Would you reproduce exactly the lines below from the one holding "Screen dimensions: 868x488" through the one holding "Click the 'starts with' operator link", inclusive, and no others?

Input records —
[Start of section]

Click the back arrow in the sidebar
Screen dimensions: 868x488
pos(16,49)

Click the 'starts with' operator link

[End of section]
[Start of section]

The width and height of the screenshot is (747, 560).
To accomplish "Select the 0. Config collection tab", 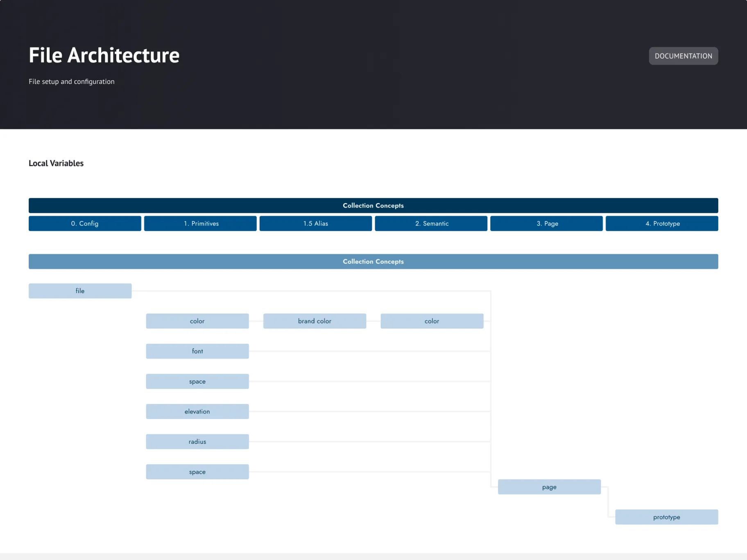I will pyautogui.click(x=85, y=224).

[End of section]
[Start of section]

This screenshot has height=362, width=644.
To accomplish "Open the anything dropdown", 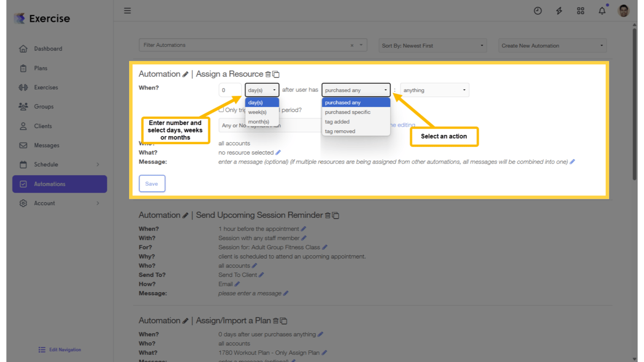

[End of section]

Task answer —
Screen dimensions: 868x488
pos(16,49)

Click the 'starts with' operator link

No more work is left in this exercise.